● **Stated exercise**
Reproduce the items below, substituting "Directive" for every occurrence of "Instruction" and leaving everything else unchanged.

● **Record excerpts**
***

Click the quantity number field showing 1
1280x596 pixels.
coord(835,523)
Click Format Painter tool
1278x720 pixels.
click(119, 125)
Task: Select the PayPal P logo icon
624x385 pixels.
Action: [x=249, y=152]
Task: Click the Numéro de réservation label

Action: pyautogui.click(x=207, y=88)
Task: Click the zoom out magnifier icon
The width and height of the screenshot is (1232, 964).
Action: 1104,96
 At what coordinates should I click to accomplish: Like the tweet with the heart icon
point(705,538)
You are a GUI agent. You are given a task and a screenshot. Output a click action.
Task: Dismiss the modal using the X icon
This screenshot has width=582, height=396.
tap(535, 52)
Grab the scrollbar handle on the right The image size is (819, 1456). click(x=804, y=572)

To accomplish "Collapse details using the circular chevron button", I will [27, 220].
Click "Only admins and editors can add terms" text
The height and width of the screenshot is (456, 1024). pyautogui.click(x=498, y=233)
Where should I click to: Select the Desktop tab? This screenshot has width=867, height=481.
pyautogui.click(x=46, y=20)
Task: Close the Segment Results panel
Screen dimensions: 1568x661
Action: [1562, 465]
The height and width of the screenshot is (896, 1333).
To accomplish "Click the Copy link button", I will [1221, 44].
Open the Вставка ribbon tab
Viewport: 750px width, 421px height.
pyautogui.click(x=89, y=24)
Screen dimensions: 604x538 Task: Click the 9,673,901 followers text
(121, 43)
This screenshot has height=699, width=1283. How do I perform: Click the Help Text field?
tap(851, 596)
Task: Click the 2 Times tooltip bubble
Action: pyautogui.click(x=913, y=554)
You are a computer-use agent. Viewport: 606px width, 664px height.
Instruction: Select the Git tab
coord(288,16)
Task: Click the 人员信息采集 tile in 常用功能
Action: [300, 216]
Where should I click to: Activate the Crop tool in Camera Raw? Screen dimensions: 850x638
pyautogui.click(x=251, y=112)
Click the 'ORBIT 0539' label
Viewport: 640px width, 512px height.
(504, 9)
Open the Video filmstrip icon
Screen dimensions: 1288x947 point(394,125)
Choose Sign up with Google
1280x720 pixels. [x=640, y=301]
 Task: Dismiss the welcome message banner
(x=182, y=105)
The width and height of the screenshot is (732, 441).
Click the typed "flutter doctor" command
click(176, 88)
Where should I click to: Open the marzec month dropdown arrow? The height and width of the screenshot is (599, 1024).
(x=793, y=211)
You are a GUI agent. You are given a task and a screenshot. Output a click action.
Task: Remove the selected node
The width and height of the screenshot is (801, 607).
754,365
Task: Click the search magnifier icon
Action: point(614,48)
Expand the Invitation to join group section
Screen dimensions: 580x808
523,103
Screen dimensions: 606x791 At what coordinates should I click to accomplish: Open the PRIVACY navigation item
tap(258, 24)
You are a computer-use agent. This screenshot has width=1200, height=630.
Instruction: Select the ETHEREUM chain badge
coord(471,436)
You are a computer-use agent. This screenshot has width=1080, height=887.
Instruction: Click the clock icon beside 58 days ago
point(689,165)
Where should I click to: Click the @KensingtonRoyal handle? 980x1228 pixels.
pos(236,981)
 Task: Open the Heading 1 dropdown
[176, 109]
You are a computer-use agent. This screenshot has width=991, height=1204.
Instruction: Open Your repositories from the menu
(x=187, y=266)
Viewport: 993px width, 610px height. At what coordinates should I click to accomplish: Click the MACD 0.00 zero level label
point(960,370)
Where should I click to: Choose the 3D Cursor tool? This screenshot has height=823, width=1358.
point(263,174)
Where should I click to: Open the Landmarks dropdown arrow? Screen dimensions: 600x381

***

● **Output of the task**
Click the quantity number field showing 1
1280x596 pixels.
coord(835,523)
Click Format Painter tool
1278x720 pixels.
click(119, 125)
Task: Select the PayPal P logo icon
624x385 pixels.
Action: [x=249, y=152]
Task: Click the Numéro de réservation label

Action: pyautogui.click(x=207, y=88)
Task: Click the zoom out magnifier icon
The width and height of the screenshot is (1232, 964).
Action: 1104,96
 At what coordinates should I click to accomplish: Like the tweet with the heart icon
point(705,538)
You are a GUI agent. You are given a task and a screenshot. Output a click action.
Task: Dismiss the modal using the X icon
This screenshot has width=582, height=396.
tap(535, 52)
Grab the scrollbar handle on the right The image size is (819, 1456). click(x=804, y=572)

To accomplish "Collapse details using the circular chevron button", I will [27, 220].
Click "Only admins and editors can add terms" text
The height and width of the screenshot is (456, 1024). pyautogui.click(x=498, y=233)
Where should I click to: Select the Desktop tab? This screenshot has width=867, height=481.
pyautogui.click(x=46, y=20)
Task: Close the Segment Results panel
Screen dimensions: 1568x661
Action: [1562, 465]
The height and width of the screenshot is (896, 1333).
To accomplish "Click the Copy link button", I will [1221, 44].
Open the Вставка ribbon tab
Viewport: 750px width, 421px height.
pyautogui.click(x=89, y=24)
Screen dimensions: 604x538 Task: Click the 9,673,901 followers text
(121, 43)
This screenshot has height=699, width=1283. How do I perform: Click the Help Text field?
tap(851, 596)
Task: Click the 2 Times tooltip bubble
Action: pyautogui.click(x=913, y=554)
You are a computer-use agent. Viewport: 606px width, 664px height.
Directive: Select the Git tab
coord(288,16)
Task: Click the 人员信息采集 tile in 常用功能
Action: [300, 216]
Where should I click to: Activate the Crop tool in Camera Raw? Screen dimensions: 850x638
pyautogui.click(x=251, y=112)
Click the 'ORBIT 0539' label
Viewport: 640px width, 512px height.
(504, 9)
Open the Video filmstrip icon
Screen dimensions: 1288x947 point(394,125)
Choose Sign up with Google
1280x720 pixels. [x=640, y=301]
 Task: Dismiss the welcome message banner
(x=182, y=105)
The width and height of the screenshot is (732, 441).
Click the typed "flutter doctor" command
click(176, 88)
Where should I click to: Open the marzec month dropdown arrow? The height and width of the screenshot is (599, 1024).
(x=793, y=211)
You are a GUI agent. You are given a task and a screenshot. Output a click action.
Task: Remove the selected node
The width and height of the screenshot is (801, 607).
754,365
Task: Click the search magnifier icon
Action: point(614,48)
Expand the Invitation to join group section
Screen dimensions: 580x808
523,103
Screen dimensions: 606x791 At what coordinates should I click to accomplish: Open the PRIVACY navigation item
tap(258, 24)
You are a computer-use agent. This screenshot has width=1200, height=630.
Directive: Select the ETHEREUM chain badge
coord(471,436)
You are a computer-use agent. This screenshot has width=1080, height=887.
Directive: Click the clock icon beside 58 days ago
point(689,165)
Where should I click to: Click the @KensingtonRoyal handle? 980x1228 pixels.
pos(236,981)
 Task: Open the Heading 1 dropdown
[176, 109]
You are a computer-use agent. This screenshot has width=991, height=1204.
Directive: Open Your repositories from the menu
(x=187, y=266)
Viewport: 993px width, 610px height. At what coordinates should I click to accomplish: Click the MACD 0.00 zero level label
point(960,370)
Where should I click to: Choose the 3D Cursor tool? This screenshot has height=823, width=1358.
point(263,174)
Where should I click to: Open the Landmarks dropdown arrow? Screen dimensions: 600x381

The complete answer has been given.